PAGE:
Good Reaganauts in Washington believe the Soviet economy is faltering, and a vigorous arms race will drive it into the ground. A key Democratic leader who came to do some politicking in Southern California a few days ago said a better approach would be to “seduce” the Russians with the hope of economic gain, technology, loans, most-favored nation tariff treatment and other “taming” enticements. I doubt that either strategy makes much sense.

The Republican strategists’ hope of breaking the Soviet economy in arms competition would probably break the U.S. enthusiasm for guns over butter long before it shattered the Soviet economy. It is true that the gross national product of the Soviet Union is only 55%-60% of the American GNP. But the Soviets’ gross industrial product is at least 80% of ours. They have consistently been spending more than we have on arms, at least since the Vietnam War. Their military outlays buy more research and more hardware than ours because half our military budget is spent on personnel costs, including salaries to attract a volunteer army and amenities such as PX stores. In contrast, the Soviets devote only a quarter of their military budget to personnel--and feed Ivan cabbage soup. Ours is a democratic society, thank heaven, and voters are already beginning to conclude--absent a clear and present danger--that social needs, including education and fiscal health, require a slower military buildup, not a faster one. So the Soviet-American race to bankruptcy is not one we can really hope to win.

MATERIAL PROVIDED:
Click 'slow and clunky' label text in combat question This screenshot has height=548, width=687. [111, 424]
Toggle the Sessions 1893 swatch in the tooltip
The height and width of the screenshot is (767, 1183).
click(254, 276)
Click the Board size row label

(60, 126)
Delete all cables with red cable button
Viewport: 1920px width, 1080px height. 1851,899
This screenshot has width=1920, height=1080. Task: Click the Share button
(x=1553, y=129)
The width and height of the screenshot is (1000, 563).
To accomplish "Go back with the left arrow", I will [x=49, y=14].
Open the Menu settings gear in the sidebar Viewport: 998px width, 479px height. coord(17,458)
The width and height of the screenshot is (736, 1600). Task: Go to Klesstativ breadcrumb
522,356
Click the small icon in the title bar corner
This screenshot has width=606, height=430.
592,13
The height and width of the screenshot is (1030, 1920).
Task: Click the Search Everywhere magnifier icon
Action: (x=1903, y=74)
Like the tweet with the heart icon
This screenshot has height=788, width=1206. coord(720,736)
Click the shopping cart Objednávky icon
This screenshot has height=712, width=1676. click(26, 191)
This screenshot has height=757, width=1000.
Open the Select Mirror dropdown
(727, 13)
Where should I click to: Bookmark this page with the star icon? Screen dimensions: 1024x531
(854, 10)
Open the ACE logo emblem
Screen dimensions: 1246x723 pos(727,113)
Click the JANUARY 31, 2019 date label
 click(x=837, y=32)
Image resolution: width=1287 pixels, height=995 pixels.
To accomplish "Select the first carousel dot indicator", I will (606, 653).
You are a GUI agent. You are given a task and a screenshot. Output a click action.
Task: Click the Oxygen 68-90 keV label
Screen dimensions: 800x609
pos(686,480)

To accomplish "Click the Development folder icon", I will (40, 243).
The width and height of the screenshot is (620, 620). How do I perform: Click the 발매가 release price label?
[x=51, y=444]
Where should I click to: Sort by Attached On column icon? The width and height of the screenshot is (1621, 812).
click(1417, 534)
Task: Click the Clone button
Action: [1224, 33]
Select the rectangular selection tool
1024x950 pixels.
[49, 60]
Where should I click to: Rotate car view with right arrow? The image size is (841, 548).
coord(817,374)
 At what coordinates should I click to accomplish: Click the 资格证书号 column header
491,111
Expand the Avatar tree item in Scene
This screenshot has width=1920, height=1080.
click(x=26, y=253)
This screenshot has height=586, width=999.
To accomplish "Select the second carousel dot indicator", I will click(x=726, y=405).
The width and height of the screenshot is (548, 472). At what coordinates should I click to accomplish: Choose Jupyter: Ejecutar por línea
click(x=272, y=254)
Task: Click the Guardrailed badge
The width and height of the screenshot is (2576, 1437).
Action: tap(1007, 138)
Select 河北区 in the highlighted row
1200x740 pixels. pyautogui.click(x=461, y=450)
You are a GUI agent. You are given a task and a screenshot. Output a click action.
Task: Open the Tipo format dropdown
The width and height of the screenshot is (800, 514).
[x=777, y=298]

PROBLEMS:
• 1. Write out the arms-race passage in full, word for word.
• 2. Render the stretch of records from the line containing "Like the tweet with the heart icon" through the line containing "Screen dimensions: 1246x723 pos(727,113)" as a numbered list, omitting any blank lines.

COMPLETED EXERCISE:
• 1.
Good Reaganauts in Washington believe the Soviet economy is faltering, and a vigorous arms race will drive it into the ground. A key Democratic leader who came to do some politicking in Southern California a few days ago said a better approach would be to “seduce” the Russians with the hope of economic gain, technology, loans, most-favored nation tariff treatment and other “taming” enticements. I doubt that either strategy makes much sense.

The Republican strategists’ hope of breaking the Soviet economy in arms competition would probably break the U.S. enthusiasm for guns over butter long before it shattered the Soviet economy. It is true that the gross national product of the Soviet Union is only 55%-60% of the American GNP. But the Soviets’ gross industrial product is at least 80% of ours. They have consistently been spending more than we have on arms, at least since the Vietnam War. Their military outlays buy more research and more hardware than ours because half our military budget is spent on personnel costs, including salaries to attract a volunteer army and amenities such as PX stores. In contrast, the Soviets devote only a quarter of their military budget to personnel--and feed Ivan cabbage soup. Ours is a democratic society, thank heaven, and voters are already beginning to conclude--absent a clear and present danger--that social needs, including education and fiscal health, require a slower military buildup, not a faster one. So the Soviet-American race to bankruptcy is not one we can really hope to win.

• 2.
1. Like the tweet with the heart icon
2. This screenshot has height=788, width=1206. coord(720,736)
3. Click the shopping cart Objednávky icon
4. This screenshot has height=712, width=1676. click(26, 191)
5. This screenshot has height=757, width=1000.
6. Open the Select Mirror dropdown
7. (727, 13)
8. Where should I click to: Bookmark this page with the star icon? Screen dimensions: 1024x531
9. (854, 10)
10. Open the ACE logo emblem
11. Screen dimensions: 1246x723 pos(727,113)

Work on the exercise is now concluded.